Kurosch Thuro hat von 1983 bis 1989 an der TUM Geologie mit Vertiefung Ingenieur- und Hydrogeologie studiert. Danach arbeitete er dort als Assistent und promovierte 1995. Für seine Dissertation zur Bohrbarkeit im konventionellen Tunnelvortrieb erhielt er 1995 den Leopold-Müller-Preis von der Österreichischen Gesellschaft für Geomechanik. Im Frühjahr 1999 wechselte er von der TUM an die ETH Zürich als Oberassistent. Es folgte 2002 die Habilitation an der ETH und an der TU München. Im Januar 2004 nahm er einen Ruf an die TU München auf den Lehrstuhl für Ingenieurgeologie an, den er seitdem leitet.

Seine Interessen in der Forschung gelten dem Tunnelbau, insbesondere Problemen der Gebirgslösung (Leistungs- und Verschleißprognose beim konventionellen und maschinellen Vortrieb), und den Hangbewegungen, von der Kartierung der Phänomene über das Monitoring bis hin zu deren Modellierung und zum Risikomanagement. Zur Zeit laufen an seinem Lehrstuhl etwa 15 Doktorarbeiten, seit 2006 wurden 16 Promotionen abgeschlossen, bei 12 weiteren Doktorarbeiten war er Ko-Referent.

 

Für ihn gehören Labor und Gelände ebenso zusammen wie Forschung und Lehre.
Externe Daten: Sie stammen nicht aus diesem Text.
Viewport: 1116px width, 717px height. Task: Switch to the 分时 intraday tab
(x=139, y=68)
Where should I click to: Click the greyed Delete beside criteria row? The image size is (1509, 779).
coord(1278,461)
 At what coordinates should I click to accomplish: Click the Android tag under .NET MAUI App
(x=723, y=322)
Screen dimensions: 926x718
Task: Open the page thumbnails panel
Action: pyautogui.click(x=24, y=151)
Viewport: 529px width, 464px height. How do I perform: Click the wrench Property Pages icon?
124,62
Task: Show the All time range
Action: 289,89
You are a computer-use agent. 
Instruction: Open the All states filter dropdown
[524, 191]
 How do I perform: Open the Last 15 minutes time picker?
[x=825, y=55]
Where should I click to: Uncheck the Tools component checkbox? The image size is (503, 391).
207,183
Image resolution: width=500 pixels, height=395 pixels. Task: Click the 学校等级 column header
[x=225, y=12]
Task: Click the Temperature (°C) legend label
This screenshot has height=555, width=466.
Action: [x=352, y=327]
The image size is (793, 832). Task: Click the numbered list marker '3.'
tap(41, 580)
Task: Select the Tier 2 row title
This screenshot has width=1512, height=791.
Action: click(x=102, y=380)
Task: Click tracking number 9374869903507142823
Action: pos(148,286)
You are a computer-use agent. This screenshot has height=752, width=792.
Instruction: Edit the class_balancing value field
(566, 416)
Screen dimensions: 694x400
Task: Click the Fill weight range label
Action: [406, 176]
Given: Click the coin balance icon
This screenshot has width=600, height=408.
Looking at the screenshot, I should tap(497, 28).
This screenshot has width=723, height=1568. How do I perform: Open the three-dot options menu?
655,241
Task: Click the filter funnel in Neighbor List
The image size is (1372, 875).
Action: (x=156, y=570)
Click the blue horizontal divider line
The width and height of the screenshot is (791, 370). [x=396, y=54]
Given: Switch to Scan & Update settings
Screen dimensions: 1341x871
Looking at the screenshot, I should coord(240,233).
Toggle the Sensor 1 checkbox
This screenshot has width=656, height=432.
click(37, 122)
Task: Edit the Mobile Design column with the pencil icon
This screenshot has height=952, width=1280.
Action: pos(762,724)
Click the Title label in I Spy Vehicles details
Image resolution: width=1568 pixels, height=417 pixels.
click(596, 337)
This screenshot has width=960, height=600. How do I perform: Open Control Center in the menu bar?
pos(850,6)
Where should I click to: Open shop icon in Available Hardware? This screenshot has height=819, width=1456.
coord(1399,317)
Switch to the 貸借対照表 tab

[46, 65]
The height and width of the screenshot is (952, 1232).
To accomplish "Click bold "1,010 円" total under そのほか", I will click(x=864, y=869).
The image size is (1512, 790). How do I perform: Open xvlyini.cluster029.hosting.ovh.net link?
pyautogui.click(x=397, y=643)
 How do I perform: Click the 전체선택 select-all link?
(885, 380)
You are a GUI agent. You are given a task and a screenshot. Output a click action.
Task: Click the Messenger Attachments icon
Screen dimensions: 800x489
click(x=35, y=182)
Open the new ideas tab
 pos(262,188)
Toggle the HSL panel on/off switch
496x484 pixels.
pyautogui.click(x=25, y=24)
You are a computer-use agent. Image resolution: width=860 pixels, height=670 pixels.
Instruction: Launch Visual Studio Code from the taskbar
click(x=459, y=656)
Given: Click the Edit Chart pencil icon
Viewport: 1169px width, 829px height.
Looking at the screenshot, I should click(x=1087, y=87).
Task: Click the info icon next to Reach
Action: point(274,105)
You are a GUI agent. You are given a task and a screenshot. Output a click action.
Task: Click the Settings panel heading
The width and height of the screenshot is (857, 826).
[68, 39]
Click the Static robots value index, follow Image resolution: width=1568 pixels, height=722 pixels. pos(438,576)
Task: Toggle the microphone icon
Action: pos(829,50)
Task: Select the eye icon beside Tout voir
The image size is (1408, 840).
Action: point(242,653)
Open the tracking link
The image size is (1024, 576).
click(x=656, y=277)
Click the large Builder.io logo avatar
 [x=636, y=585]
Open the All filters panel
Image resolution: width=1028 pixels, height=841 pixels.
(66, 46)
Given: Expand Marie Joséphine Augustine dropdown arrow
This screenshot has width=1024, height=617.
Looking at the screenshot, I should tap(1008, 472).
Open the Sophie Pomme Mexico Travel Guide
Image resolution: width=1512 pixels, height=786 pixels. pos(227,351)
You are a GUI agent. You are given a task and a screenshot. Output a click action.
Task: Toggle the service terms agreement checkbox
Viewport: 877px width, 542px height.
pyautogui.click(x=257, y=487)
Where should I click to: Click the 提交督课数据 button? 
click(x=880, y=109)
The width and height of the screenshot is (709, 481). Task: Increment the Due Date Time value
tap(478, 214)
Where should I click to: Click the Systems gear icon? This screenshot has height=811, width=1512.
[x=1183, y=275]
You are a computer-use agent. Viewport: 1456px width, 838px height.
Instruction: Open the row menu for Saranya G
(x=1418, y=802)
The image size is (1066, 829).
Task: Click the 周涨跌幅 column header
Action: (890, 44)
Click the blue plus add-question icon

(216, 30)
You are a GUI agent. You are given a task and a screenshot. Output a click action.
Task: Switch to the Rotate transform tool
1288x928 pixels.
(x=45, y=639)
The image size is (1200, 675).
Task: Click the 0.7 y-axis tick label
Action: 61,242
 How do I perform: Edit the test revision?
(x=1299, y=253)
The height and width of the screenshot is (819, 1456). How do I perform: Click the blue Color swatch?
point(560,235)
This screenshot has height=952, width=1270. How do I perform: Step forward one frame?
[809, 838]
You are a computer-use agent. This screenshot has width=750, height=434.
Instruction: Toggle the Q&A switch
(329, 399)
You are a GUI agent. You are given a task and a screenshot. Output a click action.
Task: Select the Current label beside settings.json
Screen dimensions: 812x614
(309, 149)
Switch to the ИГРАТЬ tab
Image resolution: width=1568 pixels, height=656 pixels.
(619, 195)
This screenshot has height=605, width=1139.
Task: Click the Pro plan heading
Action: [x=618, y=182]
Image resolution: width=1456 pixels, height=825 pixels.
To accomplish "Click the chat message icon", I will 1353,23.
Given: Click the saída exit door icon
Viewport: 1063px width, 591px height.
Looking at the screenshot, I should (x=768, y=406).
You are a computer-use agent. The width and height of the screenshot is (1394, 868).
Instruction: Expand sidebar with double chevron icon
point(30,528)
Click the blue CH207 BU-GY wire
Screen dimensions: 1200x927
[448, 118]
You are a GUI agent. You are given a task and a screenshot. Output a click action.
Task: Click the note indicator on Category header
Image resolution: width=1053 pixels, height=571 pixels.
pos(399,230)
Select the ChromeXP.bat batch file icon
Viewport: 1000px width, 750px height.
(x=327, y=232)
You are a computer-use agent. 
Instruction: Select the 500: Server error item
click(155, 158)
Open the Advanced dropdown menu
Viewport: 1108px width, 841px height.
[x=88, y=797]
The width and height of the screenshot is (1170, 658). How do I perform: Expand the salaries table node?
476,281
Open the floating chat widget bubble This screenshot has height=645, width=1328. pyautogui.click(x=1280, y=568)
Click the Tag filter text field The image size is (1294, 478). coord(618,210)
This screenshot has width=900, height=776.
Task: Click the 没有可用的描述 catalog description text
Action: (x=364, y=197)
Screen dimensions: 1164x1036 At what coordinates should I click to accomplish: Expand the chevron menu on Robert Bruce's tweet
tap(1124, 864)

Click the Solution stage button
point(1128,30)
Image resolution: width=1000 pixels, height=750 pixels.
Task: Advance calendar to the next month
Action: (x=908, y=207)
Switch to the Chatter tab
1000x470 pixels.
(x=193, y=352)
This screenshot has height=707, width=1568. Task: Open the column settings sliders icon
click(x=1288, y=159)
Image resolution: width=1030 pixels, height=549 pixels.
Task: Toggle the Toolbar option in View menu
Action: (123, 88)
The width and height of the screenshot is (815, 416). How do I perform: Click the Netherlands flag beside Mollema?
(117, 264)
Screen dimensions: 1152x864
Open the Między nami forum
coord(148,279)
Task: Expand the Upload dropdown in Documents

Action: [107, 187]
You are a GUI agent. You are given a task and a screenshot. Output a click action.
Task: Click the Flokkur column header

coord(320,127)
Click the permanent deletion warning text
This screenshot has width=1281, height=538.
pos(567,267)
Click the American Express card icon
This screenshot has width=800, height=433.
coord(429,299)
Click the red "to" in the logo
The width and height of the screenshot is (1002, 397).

Er ist Vorsitzender des Master-Prüfungsausschusses Ingenieur- und Hydrogeologie und für die ingenieurgeologischen Lehrveranstaltungen im Bachelor und Master verantwortlich. Zusätzlich hat er einen Lehrauftrag an der ETH Zürich im dortigen Master Ingenieurgeologie.

 

Kurosch Thuro ist Vorstandsmitglied der Fachsektion Ingenieurgeologie der Deutschen Gesellschaft für Geotechnik (DGGT) und aktives Mitglied in mehreren Arbeitskreisen für Versuchstechnik, Lehre & Ausbildung in der Ingenieurgeologie sowie der Tätigkeit von Sachverständigen. Er ist Redaktionsmitglied mehrerer wissenschaftlicher Fachzeitschriften (z.B. Geomechanik & Tunnelbau, Austrian Journal of Earth Sciences).

 

Derzeit ist er Mitglied des akademischen Senats der TUM und Sprecher des Münchner GeoZentrums, einem Zusammenschluss der beiden Münchner Universitäten LMU (Ludwig-Maximilians-Universität München) und TUM auf dem Gebiet der Geowissenschaften.